Islanders disappointed as national park status rejected
Residents of Harris will not call their island a national park as the Scottish Government rejected the plans.
Islanders on Harris are disappointed with the news that the Scottish Government has refused to press ahead with plans for a national park.
In a letter to the North Harris Trust, Environment Minister Roseanna Cunningham said she did not back the formal process at the moment.
Two years ago the islanders voted overwhelmingly in favour of national park status. The island has long struggled with depopulation.
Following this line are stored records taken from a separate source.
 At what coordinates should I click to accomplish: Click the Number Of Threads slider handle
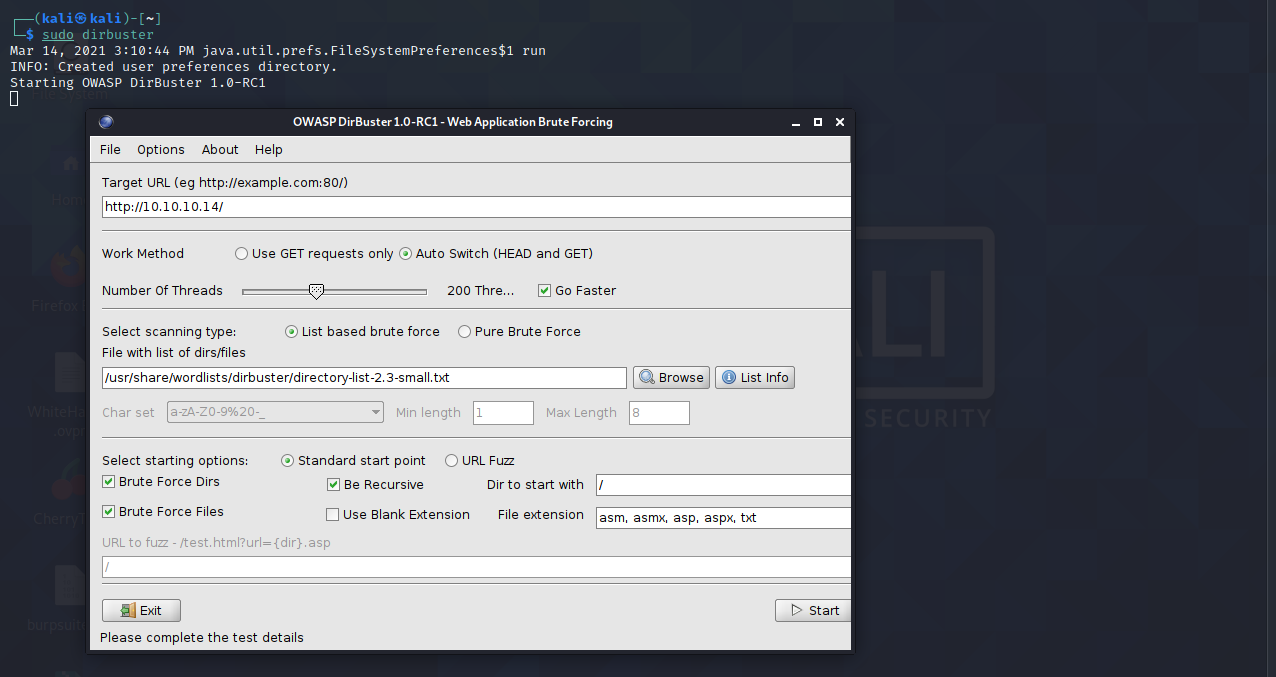pyautogui.click(x=316, y=291)
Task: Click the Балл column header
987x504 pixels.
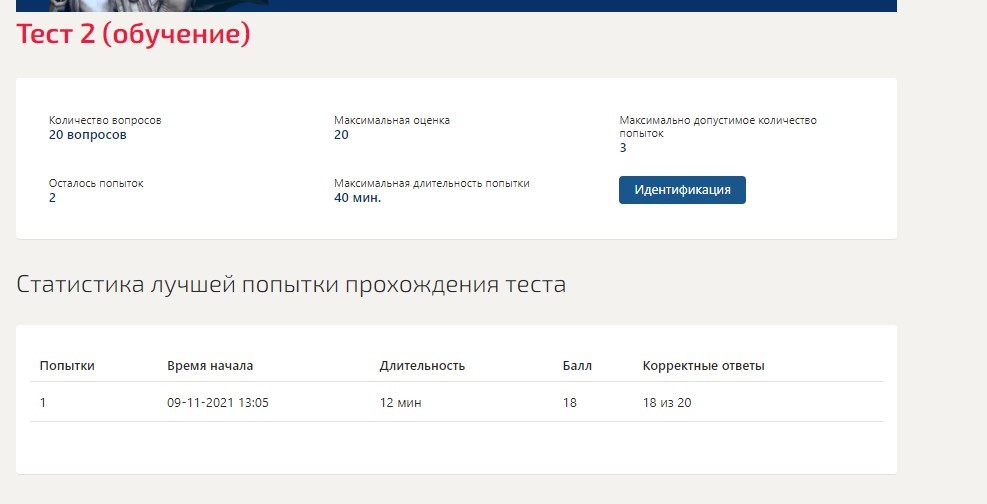Action: [x=577, y=366]
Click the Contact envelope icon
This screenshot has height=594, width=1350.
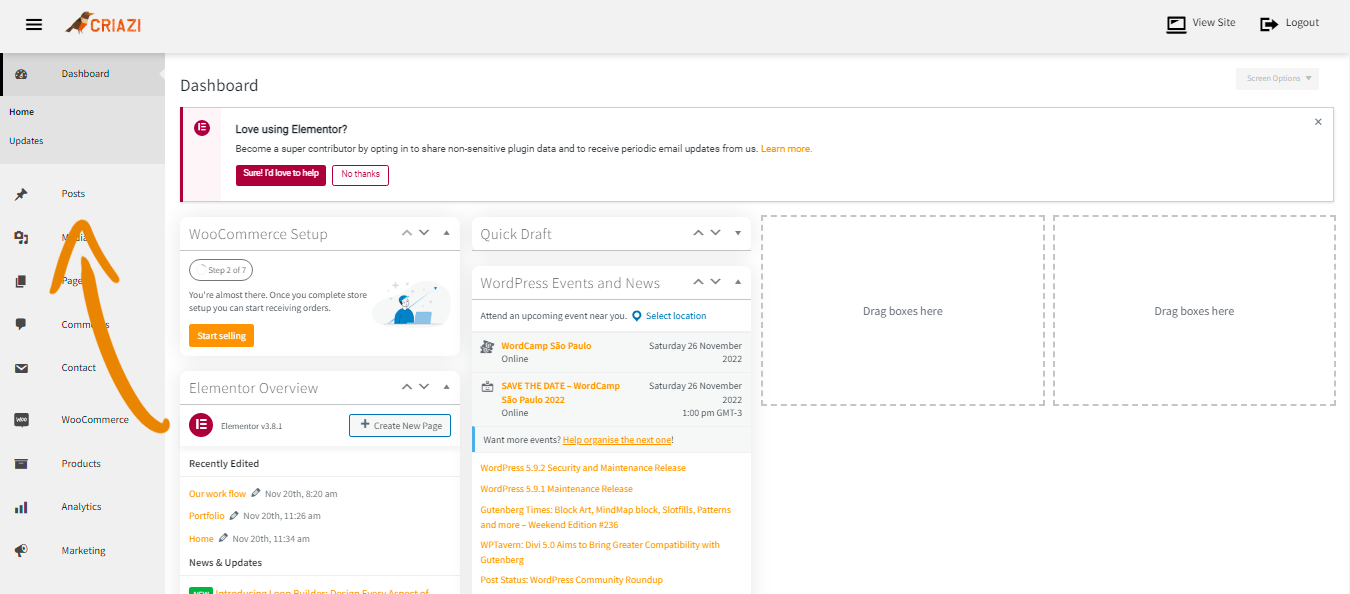[x=21, y=368]
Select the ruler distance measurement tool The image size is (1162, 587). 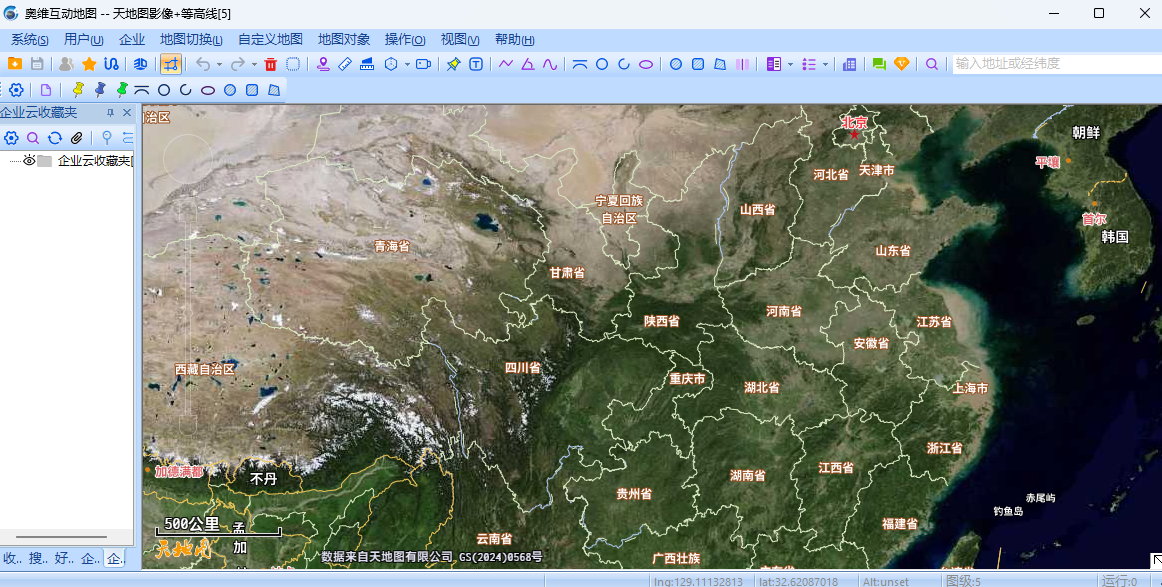344,63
Following the Second World War Harris lost 40% of its residents and recent decades have seen an even further decline.
The recently formed North Harris Trust hoped making the area Scotland's third national park would breathe new life into the community.
A study group was set up to evaluate the idea and it concluded that up to 90 jobs would be created by the move. But Western Isles Council voted against the plans.
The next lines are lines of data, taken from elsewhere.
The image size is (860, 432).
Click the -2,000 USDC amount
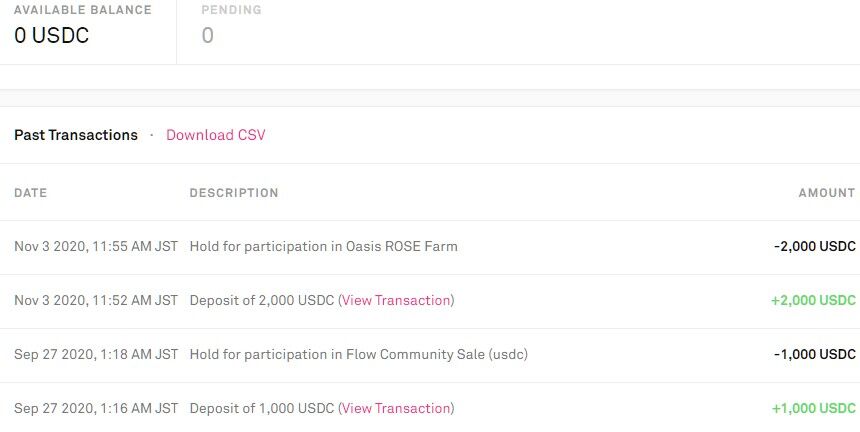815,247
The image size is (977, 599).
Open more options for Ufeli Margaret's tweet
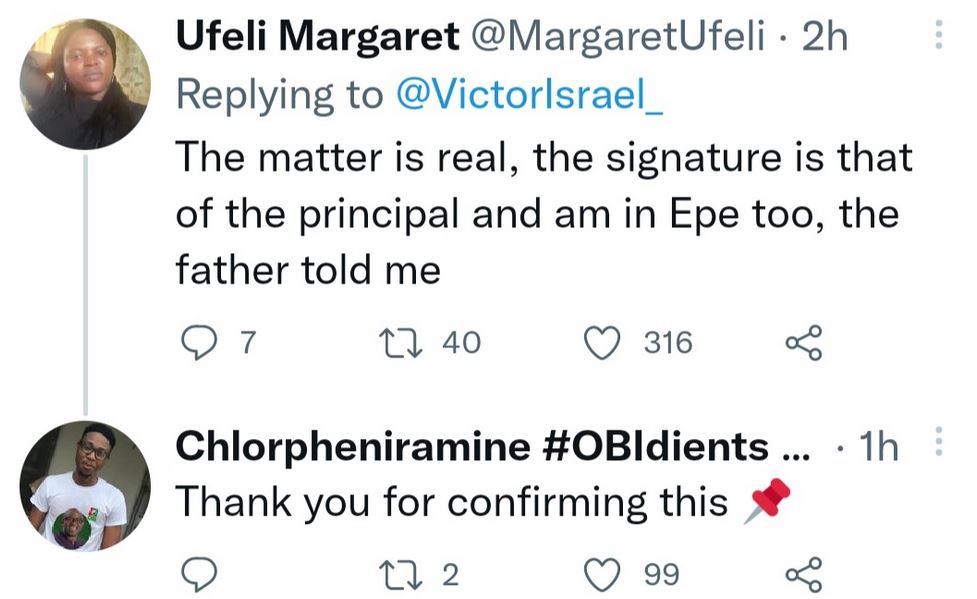click(x=938, y=37)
Calum Mackay, of the North Harris Trust, said: "We're seen as being a good way of addressing many of the issues which are facing Harris at the moment, and indeed which are facing many parts of the Western Isles at the moment. Issues such as a lack of employment opportunities, declining population, lack of young people in our communities.
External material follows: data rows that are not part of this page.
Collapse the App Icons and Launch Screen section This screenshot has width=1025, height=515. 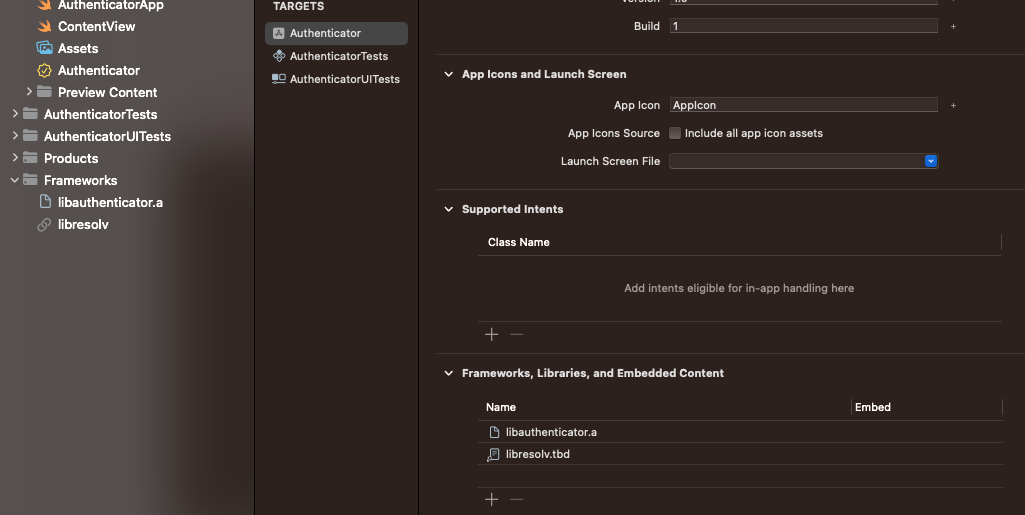coord(448,74)
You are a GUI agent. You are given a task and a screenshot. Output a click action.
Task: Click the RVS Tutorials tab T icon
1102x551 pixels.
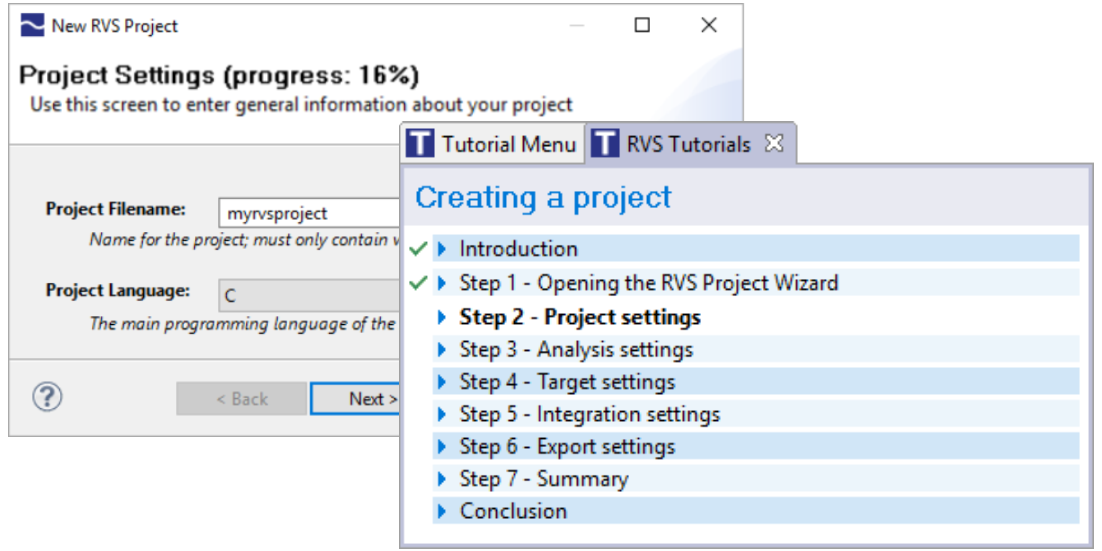[x=605, y=144]
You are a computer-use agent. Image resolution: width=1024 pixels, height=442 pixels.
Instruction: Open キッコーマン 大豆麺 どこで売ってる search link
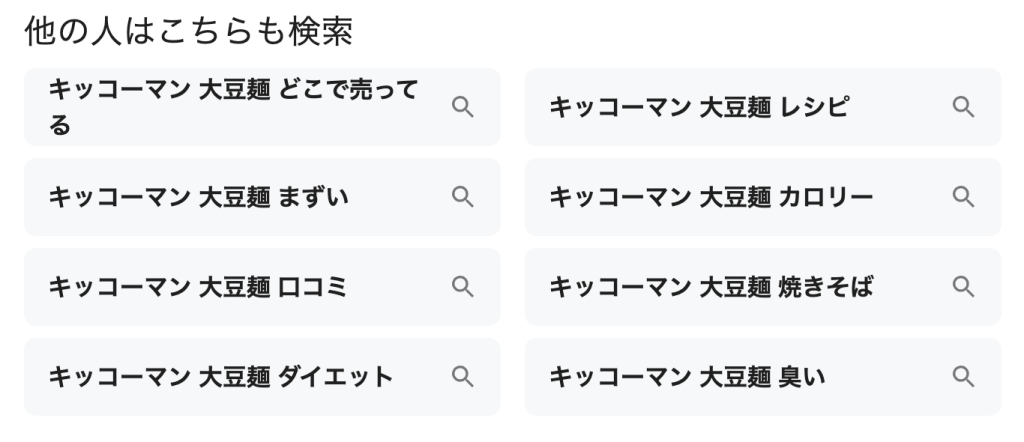(232, 107)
"A feasibility study was conducted by independent advisors and they concluded that the national park idea was a very sound one."
In a letter to the North Harris Trust, Ms Cunningham said she did not support the formal process, citing the lack of support from the council.
A Scottish Government spokeswoman said: "Ministers have stated that they would not wish to consider a case for National Park status for Harris without the full support of Comhairle nan Eilean Siar.
"Unfortunately, the council considers that, at this stage, a convincing case has not been identified for a formal designation.
"In the absence of council support and within the context of the tight financial pressures facing Scotland, proceeding with the formal statutory process would be premature, create unwarranted expectations and cause confusion."
The news is sure to dismay those who were pinning their hopes on achieving national park status to rejuvenate one of Scotland's most fragile communities.